PRA’s senior religion and sexuality researcher Rev. Dr. Kapya Kaoma published an Op-Ed in the LA Times this morning, detailing U.S. conservative evangelical involvement in the spread of anti-gay legislation across the world. Check out the excerpt below and read the full Op-Ed here!
Uganda has deservedly received widespread attention, but it’s not the only country with a culture war that carries the fingerprints of U.S. campaigners. Nigeria has passed a bill almost identical to Uganda’s, and Cameroon and Zambia are enthusiastically imprisoning LGBTQ people.
And let’s not forget Russia. In 2007, Lively traveled throughout Russia to, as he put it, bring a warning about the “homosexual political movement.” He urged Russians, among other things, “to criminalize the public advocacy of homosexuality.” Last year, President Vladimir Putin signed a bill into law that criminalizes distribution of “gay propaganda” to minors, including any material that “equates the social value of traditional and nontraditional sexual relations.”
Later this year, the World Congress of Families — an Illinois-based conservative umbrella organization — will convene in Russia. As the group’s leader, Larry Jenkins, put it: “We’re convinced that Russia does and should play a very significant role in defense of the family and moral values worldwide. Russia has become a leader of promoting these values in the international arena.”
U.S. culture warriors have strategically focused on countries already suspicious of America, often ones with authoritarian leaders eager to turn public attention away from issues of corruption or economic inequality.

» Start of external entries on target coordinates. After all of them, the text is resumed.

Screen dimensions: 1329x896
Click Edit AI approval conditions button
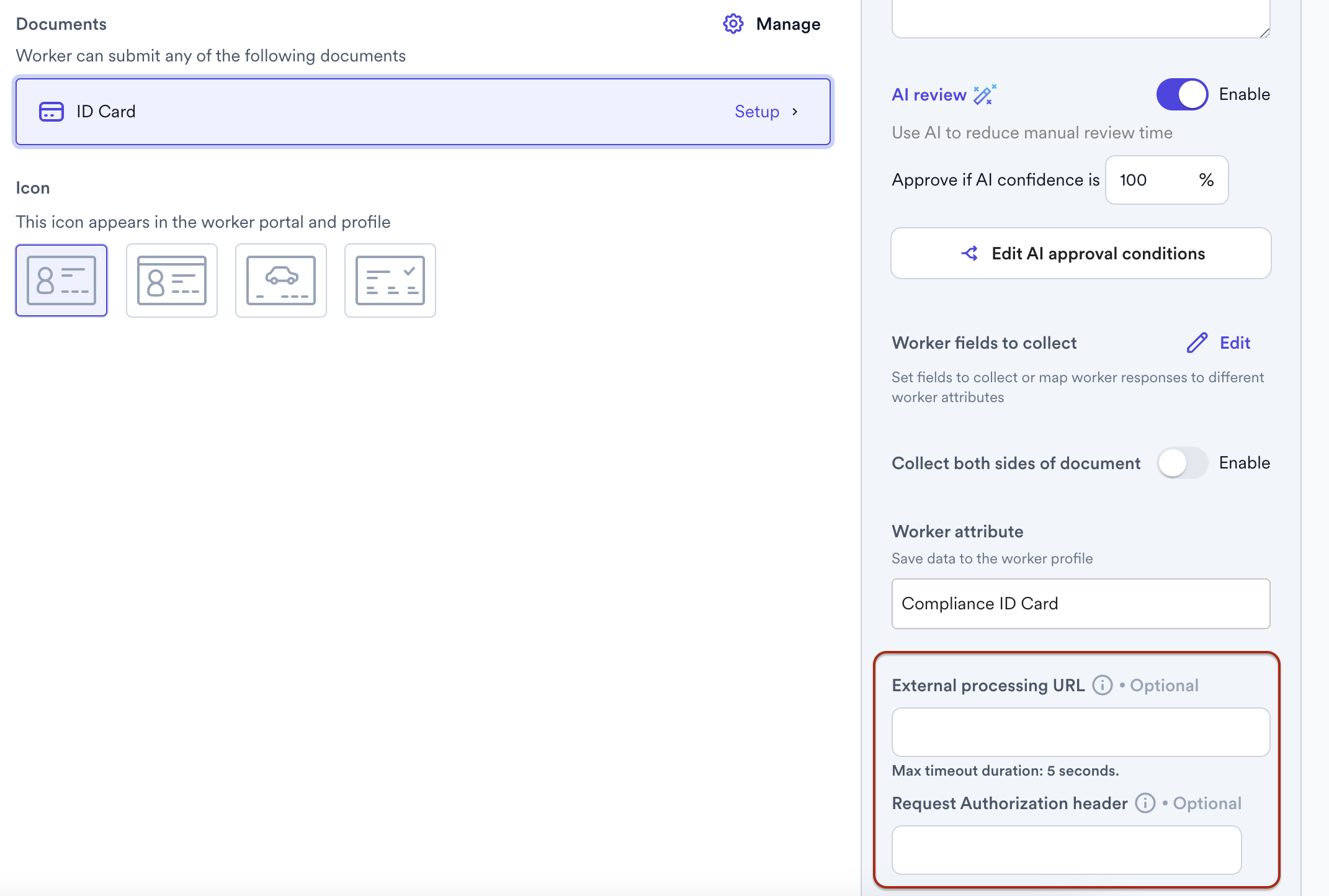pyautogui.click(x=1081, y=253)
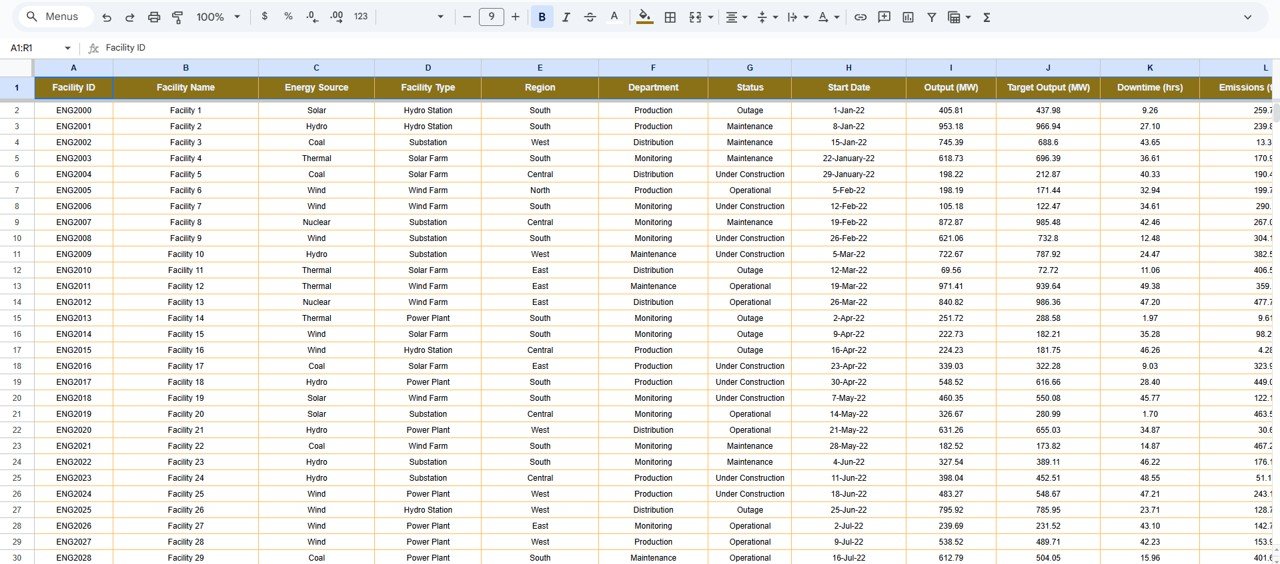This screenshot has width=1280, height=564.
Task: Add a comment using the comment icon
Action: [x=884, y=17]
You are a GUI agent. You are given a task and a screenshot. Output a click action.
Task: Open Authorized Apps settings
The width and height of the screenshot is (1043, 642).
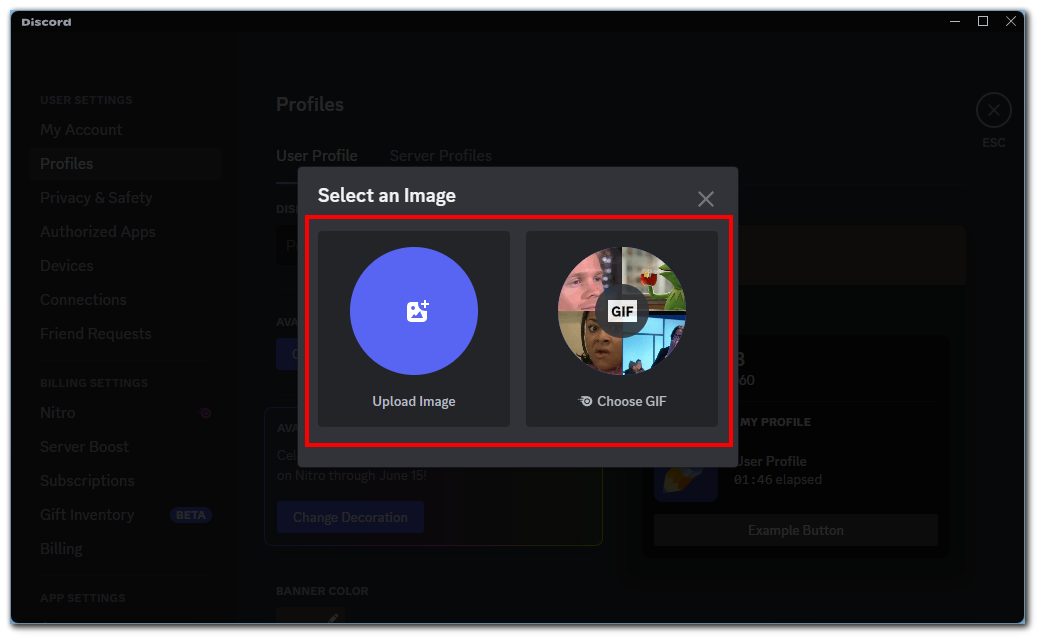[x=98, y=232]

By recasting LGBTQ people in their countries as creations of the West, these leaders both feed on and fuel existing prejudices. Strongly worded statements from President Obama, Secretary of State John F. Kerry and U.N. General Secretary Ban Ki-moon merely reinforce the argument that the West is imposing an international “gay agenda” on unwilling nations. The irony, of course, is that these “anti-Western” policies were created and marketed by Americans.